Exercise objective:
Copy the lines below as they are; omit the images they contain.

::: Given records :::

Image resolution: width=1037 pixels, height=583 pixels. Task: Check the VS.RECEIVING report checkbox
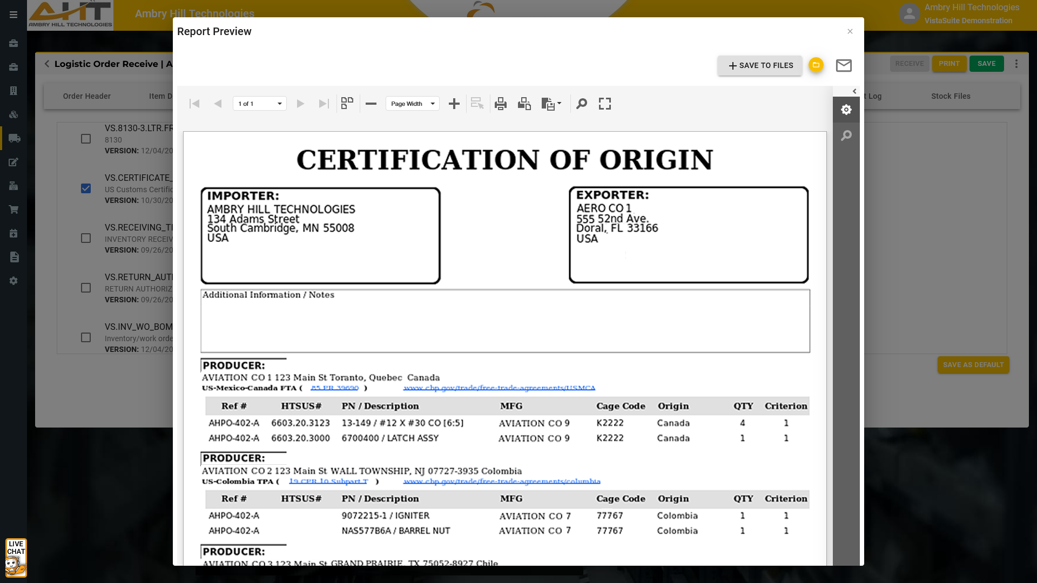pyautogui.click(x=86, y=238)
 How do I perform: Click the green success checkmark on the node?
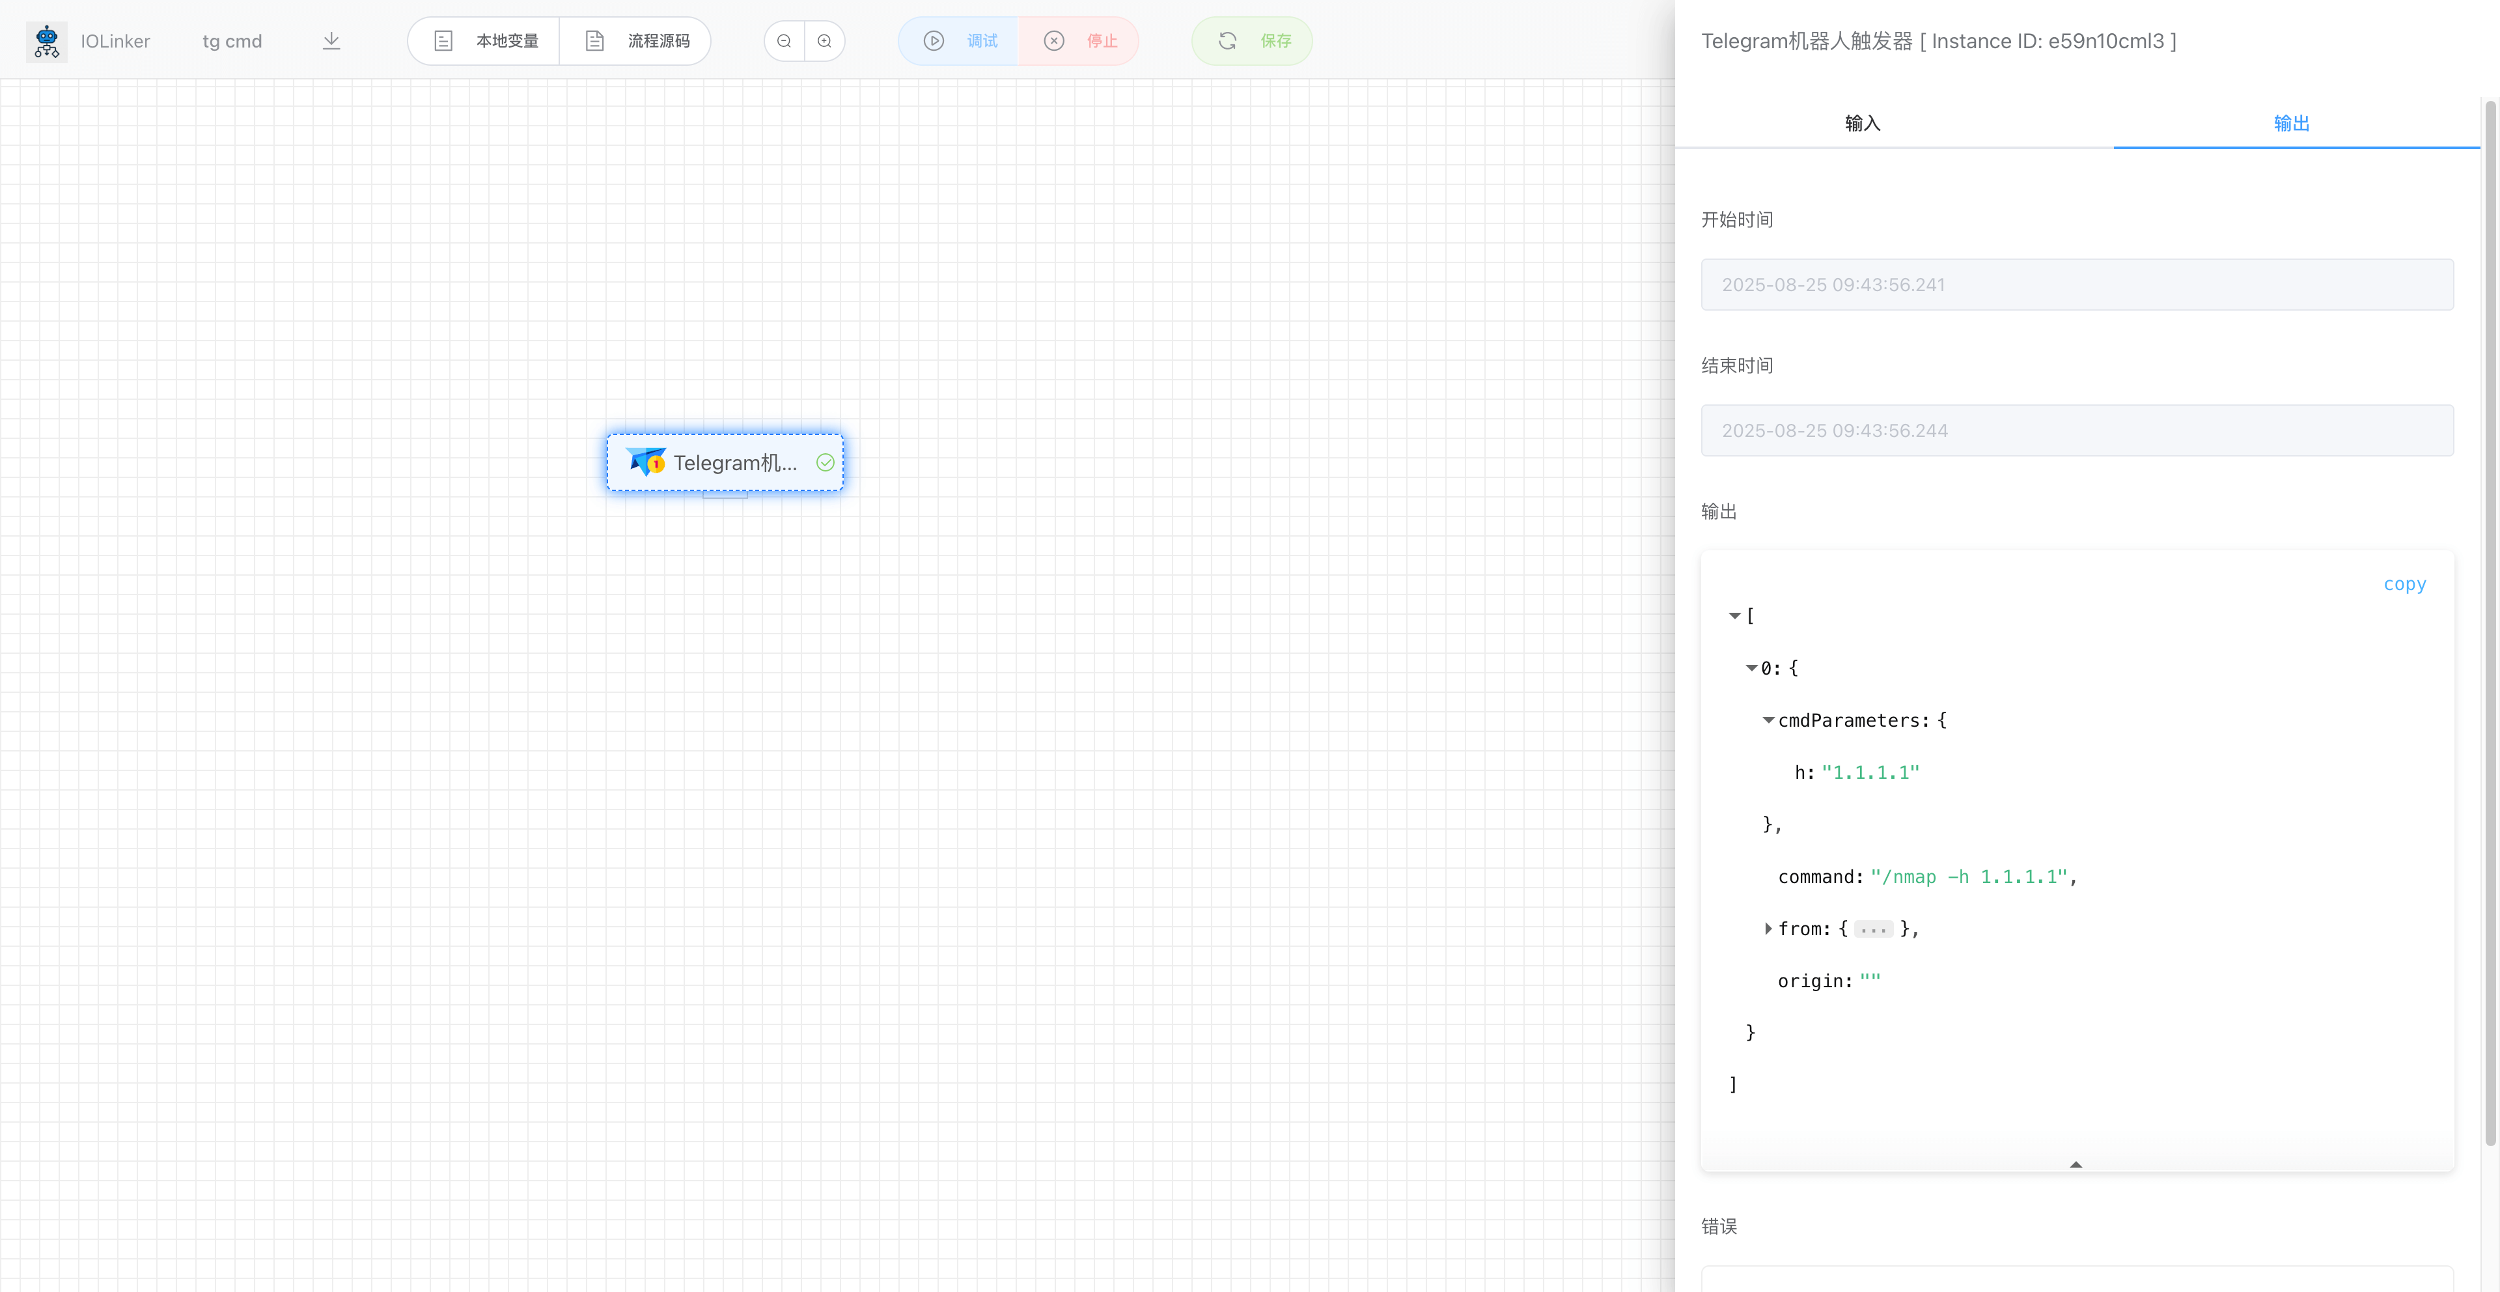tap(825, 462)
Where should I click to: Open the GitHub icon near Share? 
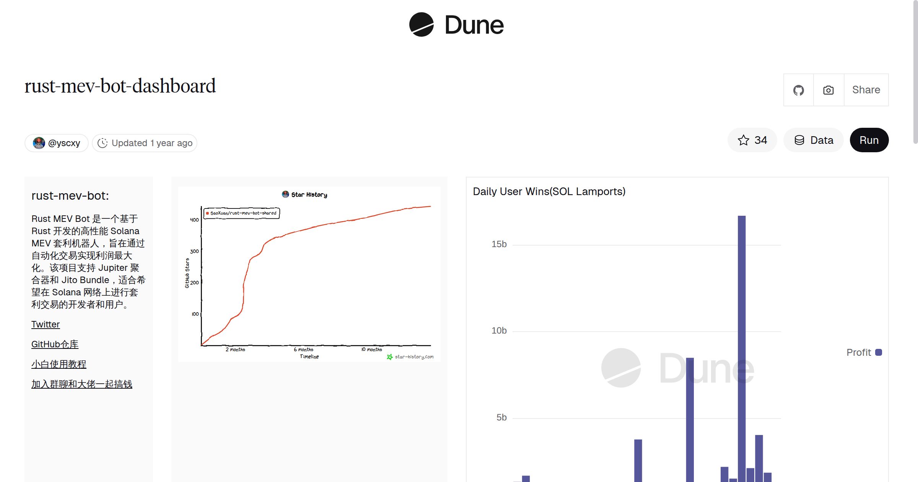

:::

Reply:
Image resolution: width=1037 pixels, height=583 pixels. Task: Check the VS.RECEIVING report checkbox
pyautogui.click(x=86, y=238)
 How do I perform: Click the green success checkmark on the node?
tap(825, 462)
Where should I click to: Open the GitHub icon near Share? 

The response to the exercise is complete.